Founded by Lutherans for Lutherans
Website cofounder Aaron Nielsen started LutheranBnB with a friend in 2016. They went in together to pay for hosting and a website developer, he told me in a phone interview. After his cofounder’s life became busy with a growing family, Nielsen bought out his share and now runs it himself. Donations help cover his ongoing website costs.
Nielsen told me many Lutherans have been blessed by their family in Christ through the website. One woman used LutheranBnB to attend the Issues, Etc. conference in Chicago, Ill., he said. She noticed her hosts displayed banners commemorating their children’s Baptism days in their home, but one was missing. The family explained they hadn’t found time to make their youngest child’s baptismal banner yet. Before she left for home, the visitor went to a craft store and bought the supplies to make the missing banner, Nielsen related.

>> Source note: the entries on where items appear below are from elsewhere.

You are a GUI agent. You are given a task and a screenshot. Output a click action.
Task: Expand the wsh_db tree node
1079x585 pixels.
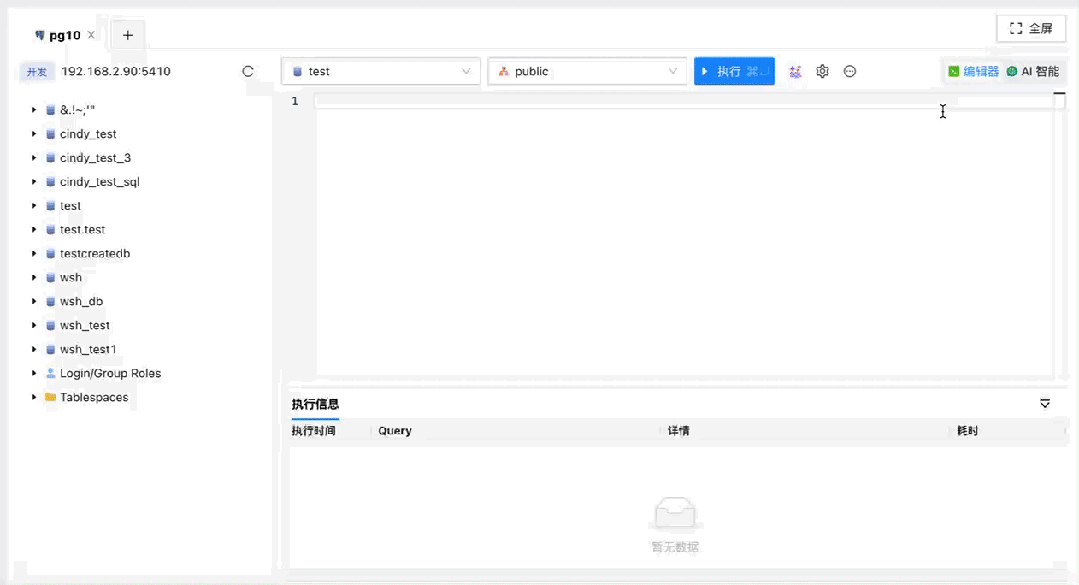coord(34,301)
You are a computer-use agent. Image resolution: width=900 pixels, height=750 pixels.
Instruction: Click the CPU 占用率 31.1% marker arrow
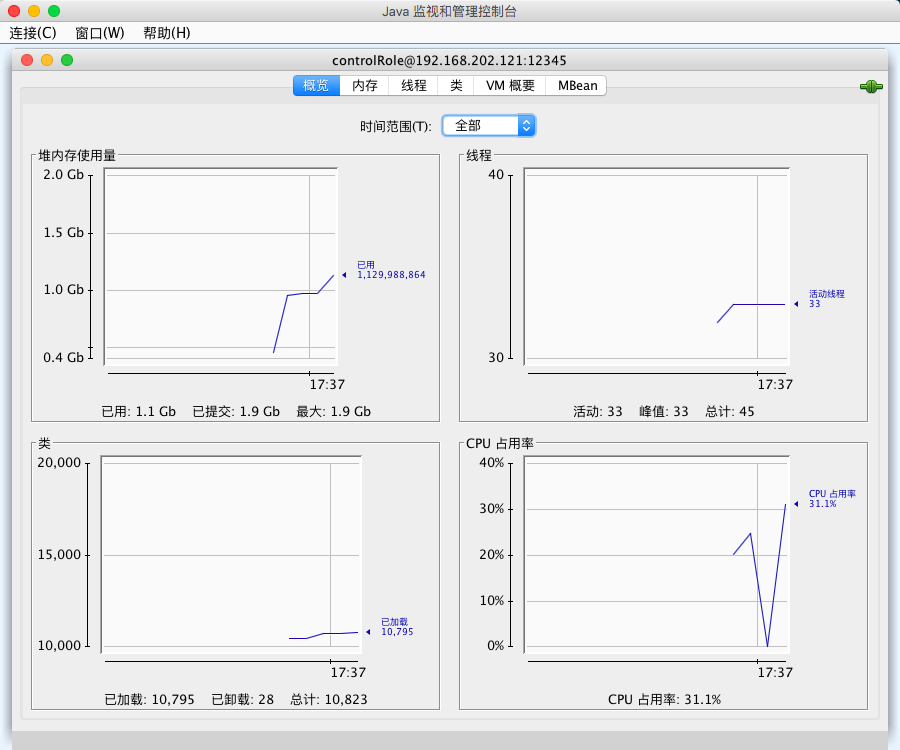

Missionaries especially benefit from the site, Nielsen said, because it allows them to connect with Lutherans they wouldn’t otherwise have met, and at a low cost. This assists them in their mission while in the United States of sharing their work with as many congregations as possible.
Nielsen said he hopes every Lutheran who has a couch — or more — to offer their family in Christ will do so via the site, which is free to all users and entirely donation-supported. He said top-desired destinations for Lutherans are of course the seminary cities of Saint Louis, Mo., and Fort Wayne, Ind., as well as where the Concordia universities reside, especially Chicago, Ill.; Mequon, Wis.; and Seward, Neb. Nielsen said he’d love to have enough donations to market to potential hosts to help meet the higher need Lutherans express for safe, friendly lodging in these cities.